(Selected extract)
=-=-=
Sunday, October 6, 2013

PART 1: FOR OR AGAINST OUR CHILDREN’S BETTER TOMORROW.

An inheritance is supposed to be an asset or a commodity of value which one receives from parents. In other words, inheritance is supposed to be an addition, something of worth, a valuable item, commodity, or set of assets which should ideally aid and facilitate the progress of the beneficiary.

However, when an inheritance turns out to be the exact opposite of what has been described above, then there is an giant cause for alarm. The question arising from this scenario, however, would seem more like this: should one inherit a bunch of bad debts, bad public image, illegal businesses and other liabilities that the parents may have left behind upon their death? Most people would respond with a resounding 'No'. But we should not forget the fact that some things do not just go away with a snap of the fingers. They just have to be dealt with if there would be any hope in the horizons.

Unfortunately, one of such things is your state of mind, your parental upbringing, the years of training and grooming which your parents have invested in you, the religious dogma, social and cultural opinions as well as the political ideologies you have imbibed. The latest of which is the essence of this essay.
=-=-=
(Raw data)
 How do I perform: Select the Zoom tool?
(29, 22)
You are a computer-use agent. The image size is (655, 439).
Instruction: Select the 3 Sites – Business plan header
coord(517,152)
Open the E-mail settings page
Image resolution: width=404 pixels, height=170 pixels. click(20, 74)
=-=-=
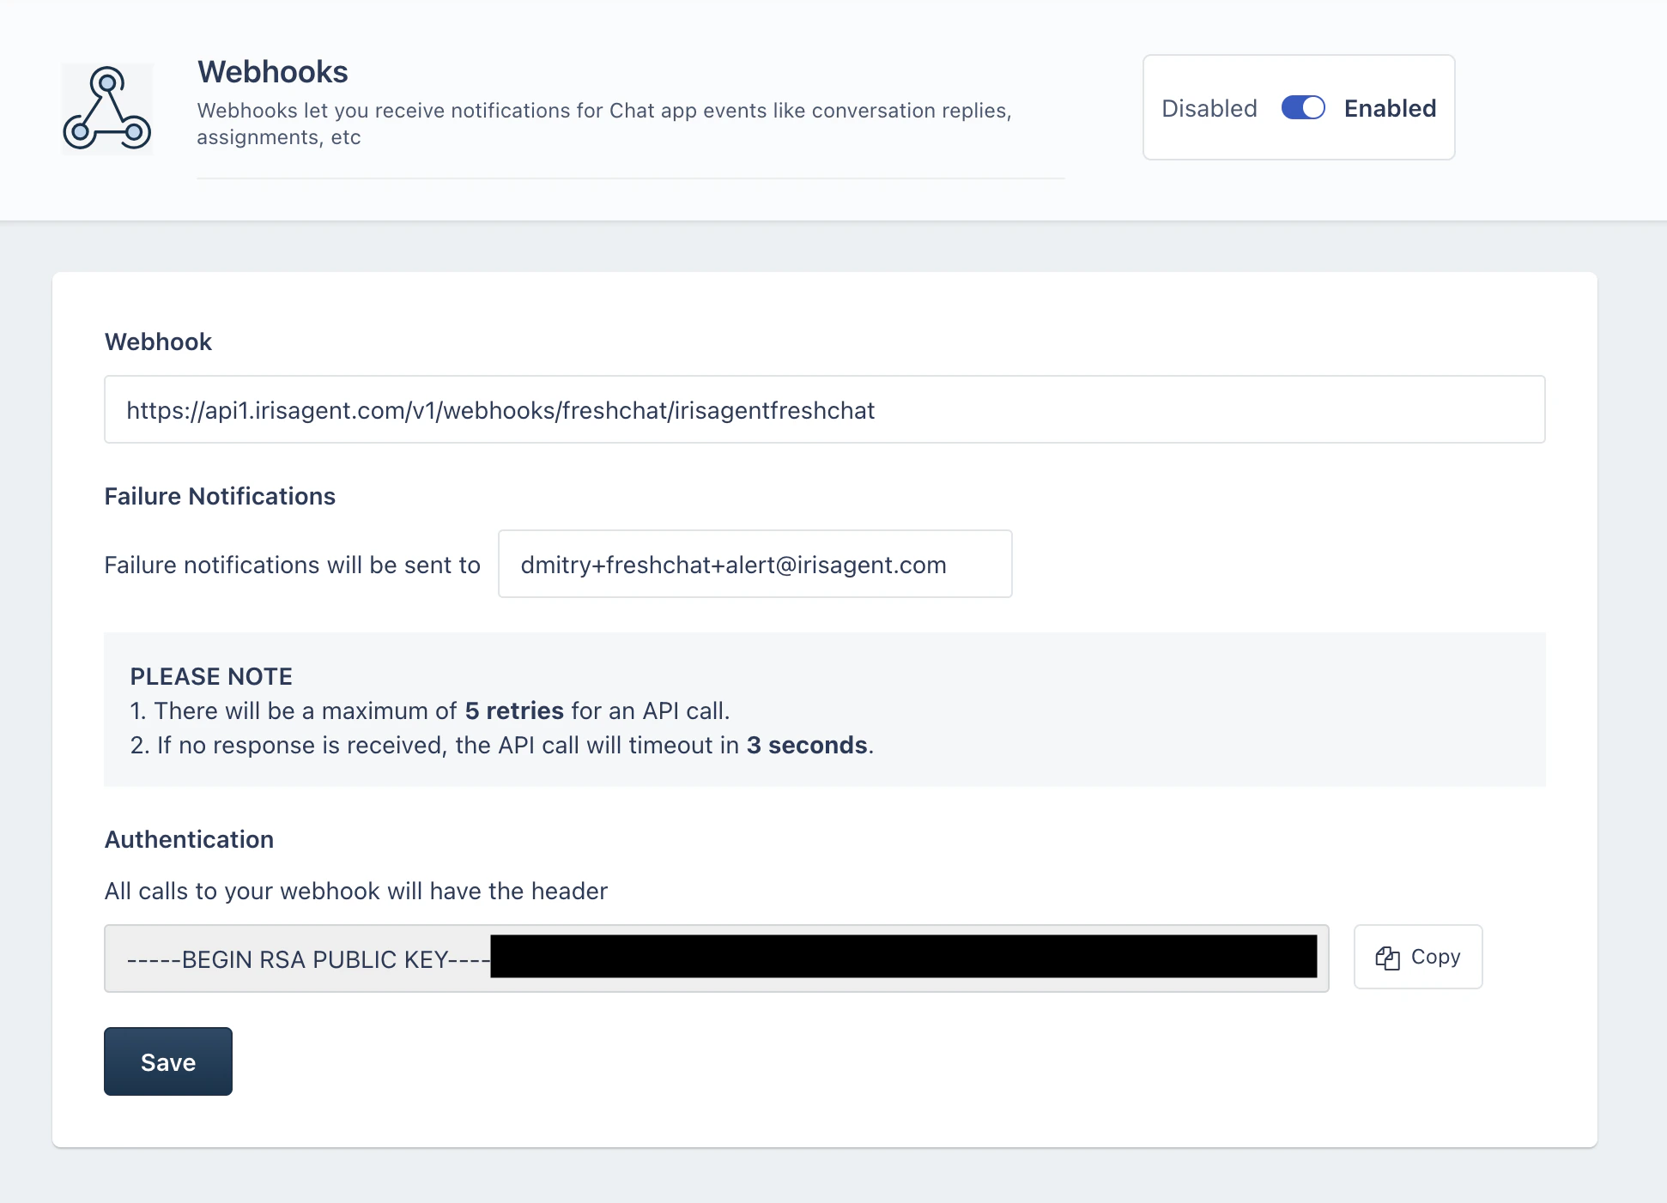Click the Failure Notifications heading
=-=-=
(Actions to take)
1. Reproduce the inheritance essay word for word, from start to finish.
2. Rewrite the records between the lines containing "How do I perform: Select the Zoom tool?" and "Image resolution: width=404", inclusive, changing "Open" to "Go to" and leaving everything else the same.

(Written answers)
1.
Sunday, October 6, 2013

PART 1: FOR OR AGAINST OUR CHILDREN’S BETTER TOMORROW.

An inheritance is supposed to be an asset or a commodity of value which one receives from parents. In other words, inheritance is supposed to be an addition, something of worth, a valuable item, commodity, or set of assets which should ideally aid and facilitate the progress of the beneficiary.

However, when an inheritance turns out to be the exact opposite of what has been described above, then there is an giant cause for alarm. The question arising from this scenario, however, would seem more like this: should one inherit a bunch of bad debts, bad public image, illegal businesses and other liabilities that the parents may have left behind upon their death? Most people would respond with a resounding 'No'. But we should not forget the fact that some things do not just go away with a snap of the fingers. They just have to be dealt with if there would be any hope in the horizons.

Unfortunately, one of such things is your state of mind, your parental upbringing, the years of training and grooming which your parents have invested in you, the religious dogma, social and cultural opinions as well as the political ideologies you have imbibed. The latest of which is the essence of this essay.

2.
 How do I perform: Select the Zoom tool?
(29, 22)
You are a computer-use agent. The image size is (655, 439).
Instruction: Select the 3 Sites – Business plan header
coord(517,152)
Go to the E-mail settings page
Image resolution: width=404 pixels, height=170 pixels. click(20, 74)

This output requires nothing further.